Inizio del vangelo di Gesù, Cristo, Figlio di Dio. Come sta scritto nel profeta Isaìa: «Ecco, dinanzi a te io mando il mio messaggero: egli preparerà la tua via. Voce di uno che grida nel deserto: Preparate la via del Signore, raddrizzate i suoi sentieri», vi fu Giovanni, che battezzava nel deserto e proclamava un battesimo di conversione per il perdono dei peccati. Accorrevano a lui tutta la regione della Giudea e tutti gli abitanti di Gerusalemme. E si facevano battezzare da lui nel fiume Giordano, confessando i loro peccati.
Giovanni era vestito di peli di cammello, con una cintura di pelle attorno ai fianchi, e mangiava cavallette e miele selvatico. E proclamava: «Viene dopo di me colui che è più forte di me: io non sono degno di chinarmi per slegare i lacci dei suoi sandali. Io vi ho battezzato con acqua, ma egli vi battezzerà in Spirito Santo».
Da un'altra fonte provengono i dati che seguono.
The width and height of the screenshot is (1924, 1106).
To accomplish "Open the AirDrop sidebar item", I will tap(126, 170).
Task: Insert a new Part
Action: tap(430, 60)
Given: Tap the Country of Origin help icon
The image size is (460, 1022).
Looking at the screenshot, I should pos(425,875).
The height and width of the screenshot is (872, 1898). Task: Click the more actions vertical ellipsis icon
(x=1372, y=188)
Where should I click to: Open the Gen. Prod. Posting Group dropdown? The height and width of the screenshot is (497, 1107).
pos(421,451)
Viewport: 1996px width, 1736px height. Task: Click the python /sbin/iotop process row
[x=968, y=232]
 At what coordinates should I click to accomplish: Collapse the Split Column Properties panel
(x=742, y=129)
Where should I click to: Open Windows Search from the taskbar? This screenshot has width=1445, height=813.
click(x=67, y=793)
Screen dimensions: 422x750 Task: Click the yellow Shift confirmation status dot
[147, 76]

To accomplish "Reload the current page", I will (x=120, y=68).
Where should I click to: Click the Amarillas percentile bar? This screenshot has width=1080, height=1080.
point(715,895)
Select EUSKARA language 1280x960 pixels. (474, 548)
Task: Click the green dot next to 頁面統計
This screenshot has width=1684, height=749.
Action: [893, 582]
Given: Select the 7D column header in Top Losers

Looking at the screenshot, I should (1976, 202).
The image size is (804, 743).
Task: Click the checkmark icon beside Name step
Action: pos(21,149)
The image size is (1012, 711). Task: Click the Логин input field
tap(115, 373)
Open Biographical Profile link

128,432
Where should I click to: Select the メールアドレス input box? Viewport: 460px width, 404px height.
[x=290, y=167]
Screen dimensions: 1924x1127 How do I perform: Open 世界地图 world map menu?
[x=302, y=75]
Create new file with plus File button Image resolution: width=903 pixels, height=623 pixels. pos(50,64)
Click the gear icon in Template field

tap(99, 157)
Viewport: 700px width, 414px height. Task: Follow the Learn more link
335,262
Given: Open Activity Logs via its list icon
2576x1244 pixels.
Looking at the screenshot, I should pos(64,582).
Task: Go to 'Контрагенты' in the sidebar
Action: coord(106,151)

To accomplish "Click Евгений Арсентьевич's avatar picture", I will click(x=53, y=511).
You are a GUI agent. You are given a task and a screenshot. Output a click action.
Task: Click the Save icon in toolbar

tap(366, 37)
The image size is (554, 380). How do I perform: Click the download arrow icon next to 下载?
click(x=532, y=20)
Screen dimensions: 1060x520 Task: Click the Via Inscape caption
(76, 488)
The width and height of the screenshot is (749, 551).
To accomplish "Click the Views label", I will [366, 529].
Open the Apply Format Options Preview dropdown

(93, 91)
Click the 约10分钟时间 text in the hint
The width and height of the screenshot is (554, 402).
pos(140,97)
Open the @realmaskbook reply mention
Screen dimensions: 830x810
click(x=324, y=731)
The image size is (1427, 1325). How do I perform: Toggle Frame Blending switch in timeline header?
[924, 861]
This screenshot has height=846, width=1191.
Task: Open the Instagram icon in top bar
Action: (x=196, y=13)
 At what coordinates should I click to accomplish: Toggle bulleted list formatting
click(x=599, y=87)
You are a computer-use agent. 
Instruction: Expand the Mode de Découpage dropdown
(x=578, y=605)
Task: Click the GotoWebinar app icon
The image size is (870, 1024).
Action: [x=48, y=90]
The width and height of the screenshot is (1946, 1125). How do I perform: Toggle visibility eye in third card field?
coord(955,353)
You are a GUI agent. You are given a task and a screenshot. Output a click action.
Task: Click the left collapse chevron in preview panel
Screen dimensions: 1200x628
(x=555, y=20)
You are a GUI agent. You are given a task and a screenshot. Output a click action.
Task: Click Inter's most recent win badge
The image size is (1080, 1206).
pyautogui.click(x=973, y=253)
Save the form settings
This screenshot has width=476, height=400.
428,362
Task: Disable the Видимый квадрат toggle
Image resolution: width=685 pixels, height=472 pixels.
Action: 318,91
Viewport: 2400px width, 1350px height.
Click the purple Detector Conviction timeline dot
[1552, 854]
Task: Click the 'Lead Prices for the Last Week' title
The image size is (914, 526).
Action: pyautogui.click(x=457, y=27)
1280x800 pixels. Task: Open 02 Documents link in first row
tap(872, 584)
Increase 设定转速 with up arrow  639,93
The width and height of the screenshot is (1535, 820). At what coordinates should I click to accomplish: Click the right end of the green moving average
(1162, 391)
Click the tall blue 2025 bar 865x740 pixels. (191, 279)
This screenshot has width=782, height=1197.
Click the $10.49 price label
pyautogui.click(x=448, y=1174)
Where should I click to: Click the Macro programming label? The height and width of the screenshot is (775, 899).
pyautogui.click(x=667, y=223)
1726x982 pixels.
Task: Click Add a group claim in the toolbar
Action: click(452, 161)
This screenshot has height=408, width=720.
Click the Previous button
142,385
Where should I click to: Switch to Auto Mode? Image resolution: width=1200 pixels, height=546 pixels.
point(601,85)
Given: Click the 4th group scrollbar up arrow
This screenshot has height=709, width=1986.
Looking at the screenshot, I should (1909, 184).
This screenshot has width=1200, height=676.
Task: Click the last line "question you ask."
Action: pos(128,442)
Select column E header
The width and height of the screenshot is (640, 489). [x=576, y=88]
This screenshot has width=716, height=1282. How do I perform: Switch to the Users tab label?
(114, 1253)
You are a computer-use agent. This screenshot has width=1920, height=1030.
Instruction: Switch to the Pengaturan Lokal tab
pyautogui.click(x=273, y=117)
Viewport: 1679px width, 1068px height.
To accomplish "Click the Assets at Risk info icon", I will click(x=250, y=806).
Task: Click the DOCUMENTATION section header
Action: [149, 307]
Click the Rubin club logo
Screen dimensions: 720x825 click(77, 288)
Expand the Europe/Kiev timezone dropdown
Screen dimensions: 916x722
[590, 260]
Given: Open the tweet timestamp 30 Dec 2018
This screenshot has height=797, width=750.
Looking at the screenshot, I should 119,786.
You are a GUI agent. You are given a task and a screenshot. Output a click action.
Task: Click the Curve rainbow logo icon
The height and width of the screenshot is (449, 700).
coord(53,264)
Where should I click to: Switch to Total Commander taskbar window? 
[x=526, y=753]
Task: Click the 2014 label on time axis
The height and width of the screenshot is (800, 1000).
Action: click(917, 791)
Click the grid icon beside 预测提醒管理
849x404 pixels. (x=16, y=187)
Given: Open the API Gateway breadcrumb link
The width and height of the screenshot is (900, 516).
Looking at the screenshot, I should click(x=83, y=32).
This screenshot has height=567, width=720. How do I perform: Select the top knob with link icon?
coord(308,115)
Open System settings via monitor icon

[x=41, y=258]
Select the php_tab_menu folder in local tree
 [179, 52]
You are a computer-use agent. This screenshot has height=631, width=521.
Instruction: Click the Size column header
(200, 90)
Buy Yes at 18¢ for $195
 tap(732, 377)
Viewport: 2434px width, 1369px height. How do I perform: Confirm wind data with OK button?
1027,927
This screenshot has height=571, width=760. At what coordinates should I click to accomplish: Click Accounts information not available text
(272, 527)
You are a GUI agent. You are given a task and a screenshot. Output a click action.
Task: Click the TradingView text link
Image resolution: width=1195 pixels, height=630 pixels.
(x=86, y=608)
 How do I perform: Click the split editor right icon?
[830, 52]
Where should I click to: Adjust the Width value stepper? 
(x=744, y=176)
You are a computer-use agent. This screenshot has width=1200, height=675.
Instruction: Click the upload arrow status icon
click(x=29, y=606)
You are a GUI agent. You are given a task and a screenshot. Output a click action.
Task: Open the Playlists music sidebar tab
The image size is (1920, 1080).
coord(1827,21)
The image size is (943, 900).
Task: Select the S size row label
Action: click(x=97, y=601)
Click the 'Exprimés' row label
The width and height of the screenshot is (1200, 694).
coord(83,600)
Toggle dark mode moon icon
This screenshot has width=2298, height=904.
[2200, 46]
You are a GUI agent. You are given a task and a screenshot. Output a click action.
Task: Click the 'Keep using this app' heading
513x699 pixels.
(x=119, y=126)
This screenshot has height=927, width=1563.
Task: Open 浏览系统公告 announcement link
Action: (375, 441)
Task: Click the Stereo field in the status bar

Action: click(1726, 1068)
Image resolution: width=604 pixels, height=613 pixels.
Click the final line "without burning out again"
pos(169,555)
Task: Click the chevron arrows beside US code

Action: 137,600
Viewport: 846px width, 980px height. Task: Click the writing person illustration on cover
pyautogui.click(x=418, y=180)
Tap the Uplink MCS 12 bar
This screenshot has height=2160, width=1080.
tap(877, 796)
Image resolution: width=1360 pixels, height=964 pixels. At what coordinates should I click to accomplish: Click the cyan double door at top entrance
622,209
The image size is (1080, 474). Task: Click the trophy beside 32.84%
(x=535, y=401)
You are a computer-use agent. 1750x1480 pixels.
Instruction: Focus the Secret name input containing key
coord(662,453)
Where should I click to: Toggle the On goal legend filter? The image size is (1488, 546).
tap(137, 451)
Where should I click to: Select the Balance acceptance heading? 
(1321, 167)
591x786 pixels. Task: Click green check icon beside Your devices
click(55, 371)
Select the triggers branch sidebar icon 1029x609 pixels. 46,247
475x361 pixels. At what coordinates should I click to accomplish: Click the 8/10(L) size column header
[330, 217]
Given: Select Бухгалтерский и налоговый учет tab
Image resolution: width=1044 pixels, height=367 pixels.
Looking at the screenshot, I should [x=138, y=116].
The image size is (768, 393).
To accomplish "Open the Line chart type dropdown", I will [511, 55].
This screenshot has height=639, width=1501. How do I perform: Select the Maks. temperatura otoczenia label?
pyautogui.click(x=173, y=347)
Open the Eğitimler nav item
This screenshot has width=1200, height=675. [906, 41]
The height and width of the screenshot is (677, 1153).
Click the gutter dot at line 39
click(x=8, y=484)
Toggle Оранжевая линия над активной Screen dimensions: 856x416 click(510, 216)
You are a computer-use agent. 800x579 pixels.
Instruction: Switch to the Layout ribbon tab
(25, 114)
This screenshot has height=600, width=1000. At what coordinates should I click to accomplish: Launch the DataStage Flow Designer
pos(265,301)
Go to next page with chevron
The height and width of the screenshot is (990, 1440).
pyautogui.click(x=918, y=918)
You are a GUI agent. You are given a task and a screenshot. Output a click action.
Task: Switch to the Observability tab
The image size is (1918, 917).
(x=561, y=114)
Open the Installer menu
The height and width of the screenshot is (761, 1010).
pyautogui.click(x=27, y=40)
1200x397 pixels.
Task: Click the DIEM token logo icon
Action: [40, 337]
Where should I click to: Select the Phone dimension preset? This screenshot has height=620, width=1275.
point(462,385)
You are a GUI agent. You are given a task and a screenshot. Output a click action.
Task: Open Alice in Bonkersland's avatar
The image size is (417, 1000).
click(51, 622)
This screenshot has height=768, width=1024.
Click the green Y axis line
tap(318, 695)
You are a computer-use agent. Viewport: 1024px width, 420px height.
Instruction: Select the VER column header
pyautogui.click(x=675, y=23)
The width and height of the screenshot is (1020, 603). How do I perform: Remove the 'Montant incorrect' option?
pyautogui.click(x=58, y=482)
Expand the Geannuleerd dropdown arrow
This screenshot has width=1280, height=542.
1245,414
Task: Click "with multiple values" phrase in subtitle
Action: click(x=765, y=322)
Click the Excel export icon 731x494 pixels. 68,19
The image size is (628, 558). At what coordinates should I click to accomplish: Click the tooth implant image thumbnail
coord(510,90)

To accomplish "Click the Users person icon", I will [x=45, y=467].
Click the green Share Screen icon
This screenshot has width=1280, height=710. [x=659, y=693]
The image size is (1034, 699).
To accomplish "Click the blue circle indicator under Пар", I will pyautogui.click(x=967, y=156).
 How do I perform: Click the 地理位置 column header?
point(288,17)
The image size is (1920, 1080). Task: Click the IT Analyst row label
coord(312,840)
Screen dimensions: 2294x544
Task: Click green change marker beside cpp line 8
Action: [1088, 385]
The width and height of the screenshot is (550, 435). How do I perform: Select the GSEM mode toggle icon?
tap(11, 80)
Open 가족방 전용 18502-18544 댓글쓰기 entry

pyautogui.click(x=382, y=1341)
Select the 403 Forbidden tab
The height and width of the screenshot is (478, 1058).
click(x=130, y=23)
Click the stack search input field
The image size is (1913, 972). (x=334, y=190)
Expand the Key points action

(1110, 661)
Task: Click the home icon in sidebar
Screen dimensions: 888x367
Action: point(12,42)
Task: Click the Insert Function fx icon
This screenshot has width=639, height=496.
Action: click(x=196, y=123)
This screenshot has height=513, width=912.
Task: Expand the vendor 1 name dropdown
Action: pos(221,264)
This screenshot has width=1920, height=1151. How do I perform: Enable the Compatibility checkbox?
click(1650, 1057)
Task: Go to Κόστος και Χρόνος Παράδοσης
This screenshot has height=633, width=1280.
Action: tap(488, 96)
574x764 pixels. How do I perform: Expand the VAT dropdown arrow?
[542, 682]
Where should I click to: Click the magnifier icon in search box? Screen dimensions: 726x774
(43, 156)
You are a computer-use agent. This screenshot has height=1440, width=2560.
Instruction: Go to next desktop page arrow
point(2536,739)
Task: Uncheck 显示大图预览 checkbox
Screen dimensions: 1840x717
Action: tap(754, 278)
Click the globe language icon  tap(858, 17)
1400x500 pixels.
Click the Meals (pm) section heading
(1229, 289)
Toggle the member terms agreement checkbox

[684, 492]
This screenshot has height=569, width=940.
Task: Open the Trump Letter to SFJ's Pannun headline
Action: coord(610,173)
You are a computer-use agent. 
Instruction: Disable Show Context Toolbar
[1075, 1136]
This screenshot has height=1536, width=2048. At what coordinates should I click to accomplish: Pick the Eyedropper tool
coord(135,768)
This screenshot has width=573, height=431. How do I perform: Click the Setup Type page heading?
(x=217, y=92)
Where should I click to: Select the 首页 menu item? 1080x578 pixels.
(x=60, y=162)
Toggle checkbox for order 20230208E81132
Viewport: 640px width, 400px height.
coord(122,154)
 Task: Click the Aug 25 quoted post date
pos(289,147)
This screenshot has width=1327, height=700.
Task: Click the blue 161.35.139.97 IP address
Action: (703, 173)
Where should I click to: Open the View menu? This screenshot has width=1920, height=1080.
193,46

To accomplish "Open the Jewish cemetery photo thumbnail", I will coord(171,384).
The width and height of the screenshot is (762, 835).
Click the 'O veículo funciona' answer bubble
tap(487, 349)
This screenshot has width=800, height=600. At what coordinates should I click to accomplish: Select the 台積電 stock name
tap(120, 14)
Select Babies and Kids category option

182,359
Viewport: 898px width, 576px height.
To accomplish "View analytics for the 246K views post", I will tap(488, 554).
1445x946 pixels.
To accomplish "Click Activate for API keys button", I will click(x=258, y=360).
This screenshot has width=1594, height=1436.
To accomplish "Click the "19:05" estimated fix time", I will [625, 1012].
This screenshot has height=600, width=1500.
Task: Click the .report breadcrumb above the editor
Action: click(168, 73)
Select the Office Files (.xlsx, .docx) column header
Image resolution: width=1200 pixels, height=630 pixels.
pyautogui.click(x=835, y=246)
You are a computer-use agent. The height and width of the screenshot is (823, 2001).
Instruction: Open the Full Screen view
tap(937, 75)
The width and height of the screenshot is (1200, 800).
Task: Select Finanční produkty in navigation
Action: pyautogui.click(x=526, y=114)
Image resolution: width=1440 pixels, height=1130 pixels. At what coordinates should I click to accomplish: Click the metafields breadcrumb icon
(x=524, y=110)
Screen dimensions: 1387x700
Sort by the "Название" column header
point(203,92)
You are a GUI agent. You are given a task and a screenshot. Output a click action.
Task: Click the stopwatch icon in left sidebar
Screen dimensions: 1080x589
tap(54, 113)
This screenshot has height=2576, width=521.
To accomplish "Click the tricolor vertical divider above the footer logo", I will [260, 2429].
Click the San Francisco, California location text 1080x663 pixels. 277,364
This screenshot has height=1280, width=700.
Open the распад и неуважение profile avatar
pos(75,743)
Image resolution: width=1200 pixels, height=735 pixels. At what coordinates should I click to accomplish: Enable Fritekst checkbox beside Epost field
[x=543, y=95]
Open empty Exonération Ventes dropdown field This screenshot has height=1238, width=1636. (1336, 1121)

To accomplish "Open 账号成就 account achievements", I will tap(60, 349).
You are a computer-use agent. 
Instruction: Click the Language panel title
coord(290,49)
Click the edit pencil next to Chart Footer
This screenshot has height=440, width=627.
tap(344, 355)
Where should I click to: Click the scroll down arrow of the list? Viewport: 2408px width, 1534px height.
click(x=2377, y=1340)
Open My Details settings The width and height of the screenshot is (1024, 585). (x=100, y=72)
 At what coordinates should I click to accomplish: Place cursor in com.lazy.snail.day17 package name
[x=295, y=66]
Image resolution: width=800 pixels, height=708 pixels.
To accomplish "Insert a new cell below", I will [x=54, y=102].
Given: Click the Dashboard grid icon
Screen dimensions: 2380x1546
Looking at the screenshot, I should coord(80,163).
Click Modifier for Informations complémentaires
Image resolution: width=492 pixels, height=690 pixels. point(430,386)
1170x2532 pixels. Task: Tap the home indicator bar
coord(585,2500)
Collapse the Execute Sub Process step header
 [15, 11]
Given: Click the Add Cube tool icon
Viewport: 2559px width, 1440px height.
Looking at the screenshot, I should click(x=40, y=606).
Un cammino nel deserto, non una strada di città

Luis CASASUS Presidente delle Missionarie e dei Missionari Identes

Roma, 10 dicembre 2023 | Seconda Domenica di Avvento

Isaia 40, 1-5.9-11; 2Pt 3, 8-14; Marco 1, 1-8.

Il Vangelo di San Marco inizia con l’arrivo di San Giovanni Battista. Una persona discreta ed austera, ma che presto richiamò l’attenzione di molti, e a lui accorreva tutta la regione della Giudea, e tutti gli abitanti di Gerusalemme. Forse la prima lezione che possiamo imparare dal Battista è ciò che significa il suo vestito di peli di cammello ed il suo alimento di miele selvatico e locuste del deserto. Ci sono autori che dicono che Giovanni trascorse diversi anni nel deserto. Sono segni di distanza dal mondo, come l’aver scelto il deserto per cominciare la sua missione, per chiarire che non aveva altri interessi. Questo gli diede un’autorità morale, inaspettata data la sua gioventù, che poi fu confermata da Cristo, quando disse che [tra i nati di donna] non è sorto nessuno più grande di Giovanni il Battista. 

La “alternativa” più frequente a quella vita ascetica estrema di Giovanni non è la depravazione, bensì la mediocrità, come la chiama Papa Francesco, quella sabbia mobile, capace di trascinarci dove non immaginavamo. Sì; è certo che, dopo essere entrati nella mediocrità, normalmente si arriva all’autentica perversione. Questo è il caso dei molestatori sessuali e di quelli che abusano della loro autorità, ma anche di chiunque di noi che si permette “piccole concessioni” o indulgenze nella propria vita.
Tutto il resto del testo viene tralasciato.